REQUIRED ACTION 1 ▸ In the Prop. 15 piece, why does the author reject the argument that now is the wrong time to raise taxes on businesses?
REQUIRED ACTION 2 ▸ In the Prop. 15 piece, copy everything from "I want to address" down to "our current disasters.", swapping "wildfires" for "floods".

Start of EXTRACT PROVIDED

Small ranches and dairies would also be protected as small businesses if they are worth $3 million or less, are independently owned and have 50 or fewer employees. For these businesses, such taxes are entirely eliminated—benefiting many small farms.  

Prop. 15 protects small businesses by excluding properties under $3 million in market value and eliminates the business personal property tax for all businesses with 50 or fewer employees.  When sold, they would be assessed at their current value.

School revenue will be pooled statewide, protected for use solely by K-12 schools and community colleges, and county assessors will be reimbursed for the cost of implementation.

That is a lot for one proposition to cover. What would passing it mean for California and Marin County?

First, schools and local governments in Marin would receive an estimated $72 million once the changes are implemented. Sixty percent would go to county and city governments and special districts; 40 percent would go to K-12 schools and the College of Marin. Marin County would get about $25 million; cities would receive an amount dependent on the value of their commercial and industrial properties. For example, Fairfax would receive $178,000; San Rafael, over $5 million. These are local funds to be spent at local discretion, not the state’s. The county’s 32 special districts would receive new revenue as well.

The 40 percent designated for school districts would be pooled statewide and distributed equitably based on the state’s Local Control Funding Formula. Larkspur-Corte Madera would receive $826,861; Shoreline Unified, $38,263.

I want to address two arguments from the opponents of Prop. 15. The first is that this is not the right time to increases taxes on businesses, not when we are pummeled with wildfires and Covid-19. But the changes in assessing commercial and industrial properties will not take place until July 2022, and could be delayed longer. By then, the economy should be recovering from our current disasters.

Second, opponents argue that Prop. 15 would negatively impact small business. But a comprehensive economic report concluded that as much as 84 percent of small businesses would actually see a reduction in their property taxes as a result of Prop. 15. How can that be? 

Fifty-four percent of all small businesses are home-based, protected by Prop. 13’s assessment provisions. Further, small businesses, defined as having 50 or fewer employees and property valued at less than $3 million, would be exempt, and have a $500,000 exemption for business personal property tax. The remaining 16 percent of small businesses that own premises that would be reassessed under Prop. 15 might see an increase in costs, depending on their circumstances. For the 10 percent of small businesses that rent premises that would be reassessed, the precise impact would depend on the disparity between the assessed and market values of their property, and the extent to which market forces allow landlords to raise rents for those businesses.

Proposition 15’s biggest financial impact would be on very large corporate industrial and commercial enterprises: the Chevrons, Walmarts, Targets, Disneyland. An estimated 10 percent of these corporate entities would pay 80 percent of the total anticipated revenue.  These corporations have international standing and are governed by stockholders and investors around the world. They are the ones that have benefited most from our current system of property assessment, and they could finally be paying their fair share.

The League of Women Voters of California has been working with a broad coalition from education, labor, business, social justice and community sectors, first to place Prop. 15 on the ballot and now to encourage voter support.  

Our local communities and school districts have suffered reduced funding since the implementation of Prop 13. Schools throughout the state lack adequate and safe buildings and programs; classrooms are crowded and teachers often inadequately paid. Our League of Women Voters supports Proposition 15 for the benefit of our communities. It’s not the perfect answer to our tax and revenue problems in California, but it’s a vital step in the right direction.  


Julie Monson has been an active member of the League of Women Voters of Marin County since she moved to Point Reyes 22 years ago with her husband, Jim.

End of EXTRACT PROVIDED
Start of DATA EXTRACT

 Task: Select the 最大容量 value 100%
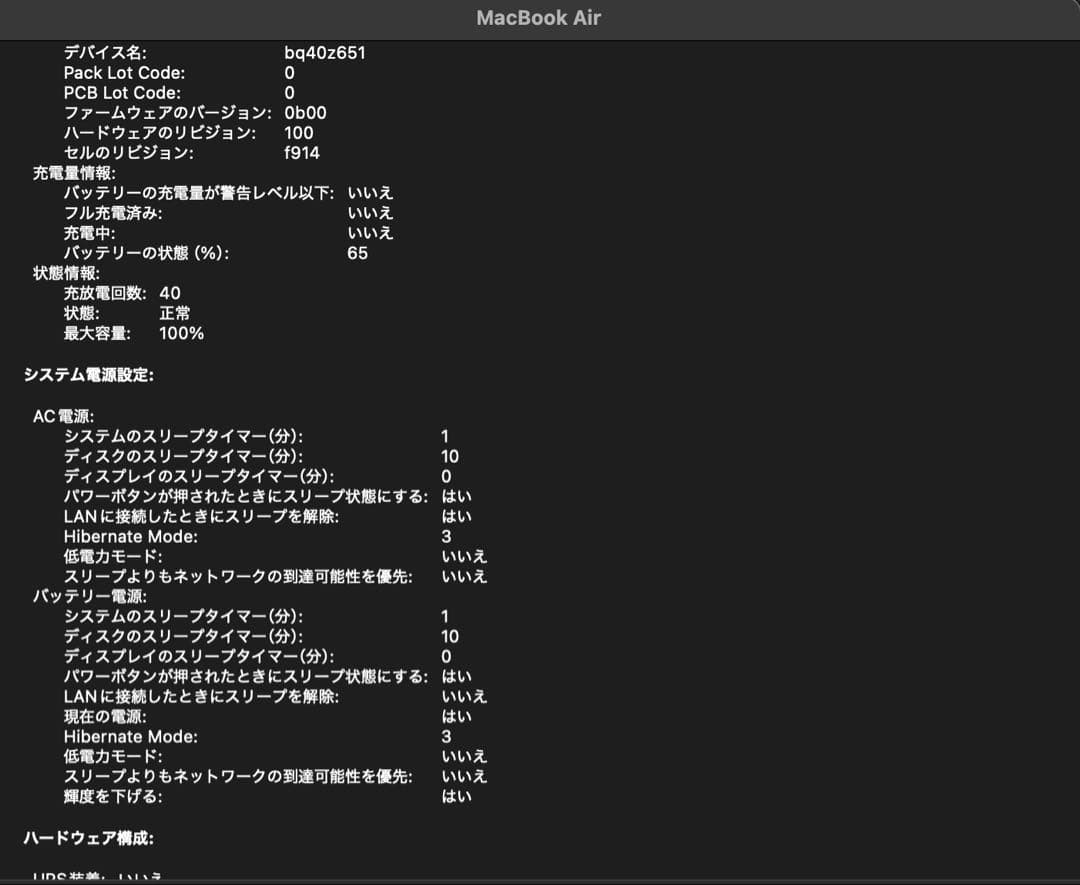[181, 333]
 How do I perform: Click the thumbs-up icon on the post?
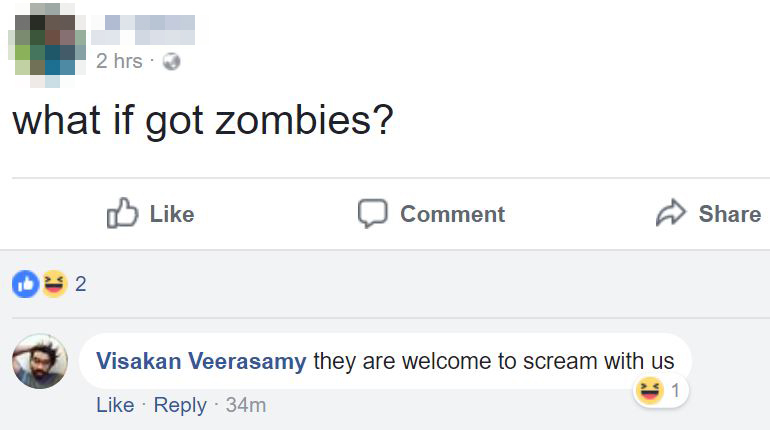tap(122, 213)
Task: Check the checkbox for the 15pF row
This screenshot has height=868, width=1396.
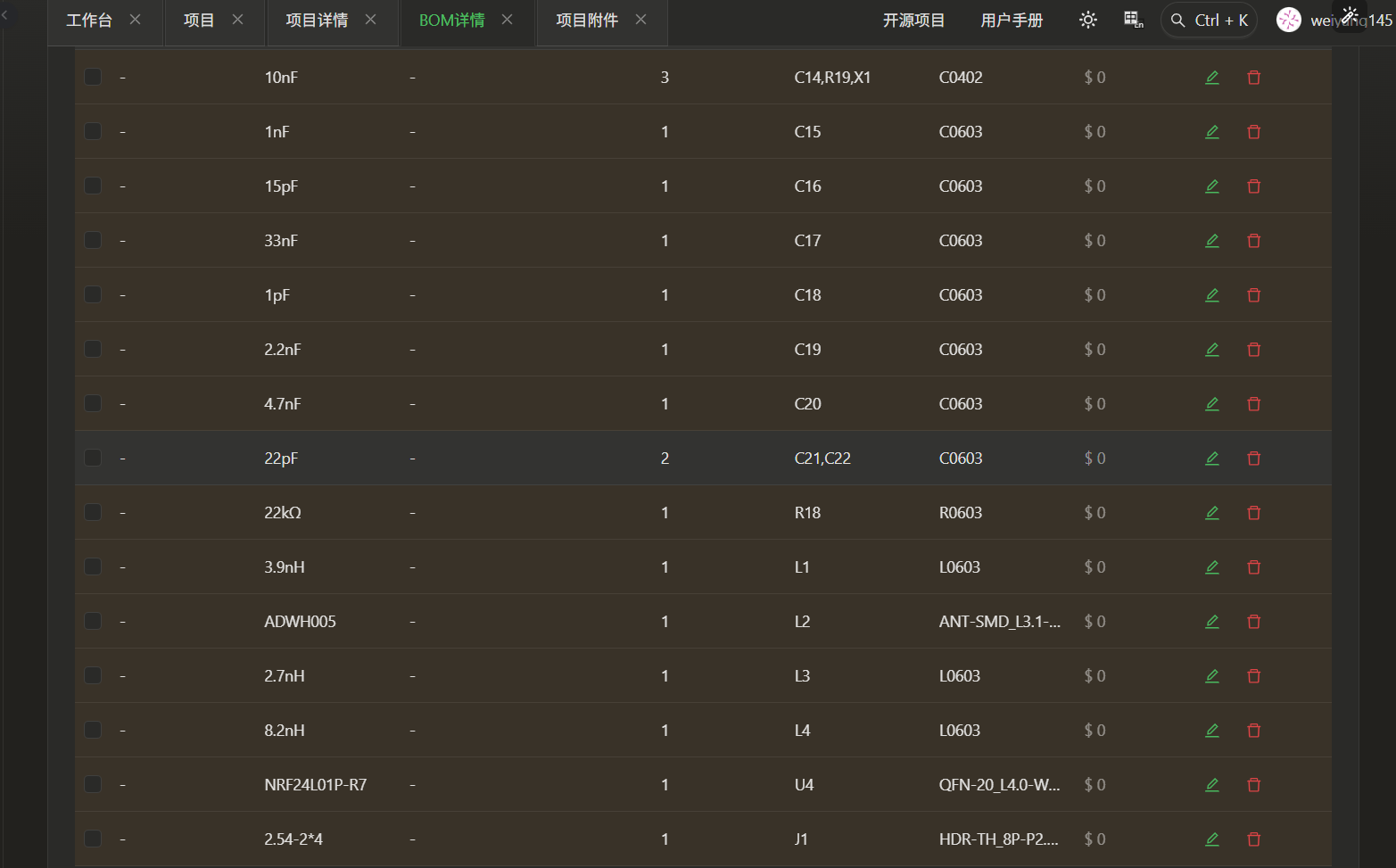Action: (x=93, y=186)
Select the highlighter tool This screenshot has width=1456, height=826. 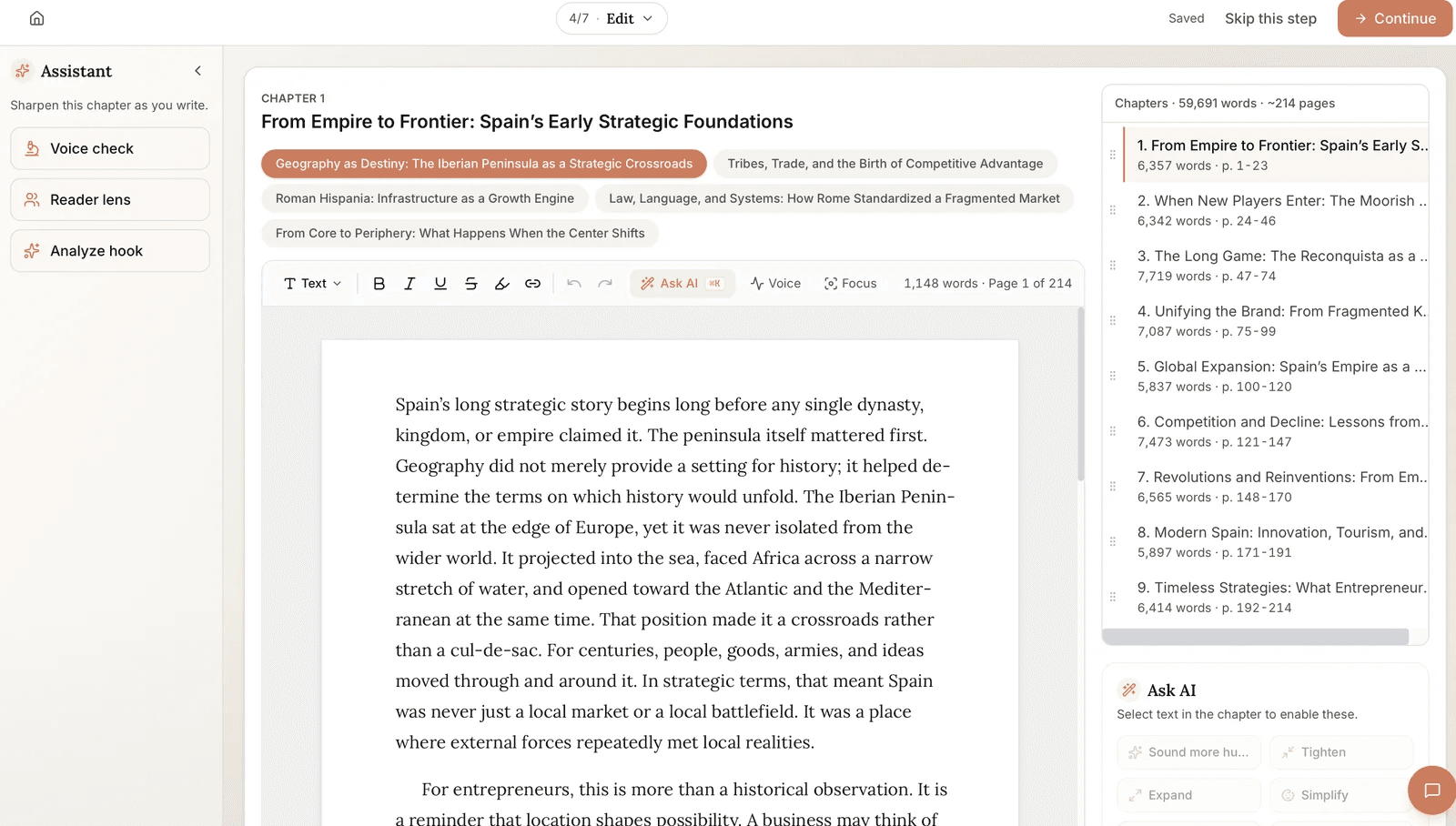tap(502, 284)
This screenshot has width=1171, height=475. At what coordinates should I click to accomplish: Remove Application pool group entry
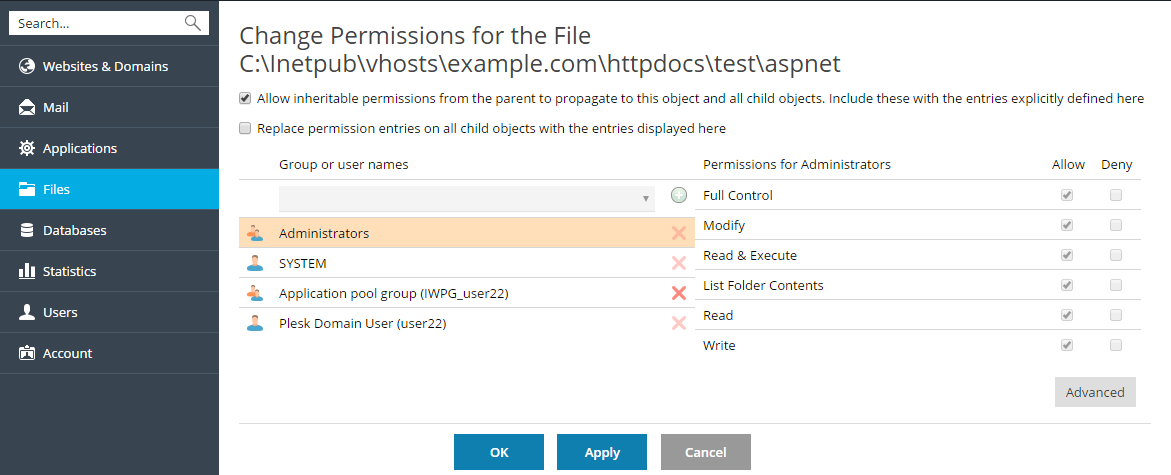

End of DATA EXTRACT

PROBLEM SOLUTION 1 ▸ The changes in assessing commercial and industrial properties will not take place until July 2022 and could be delayed longer. By then, the economy should be recovering from the wildfires and Covid-19.

PROBLEM SOLUTION 2 ▸
I want to address two arguments from the opponents of Prop. 15. The first is that this is not the right time to increases taxes on businesses, not when we are pummeled with floods and Covid-19. But the changes in assessing commercial and industrial properties will not take place until July 2022, and could be delayed longer. By then, the economy should be recovering from our current disasters.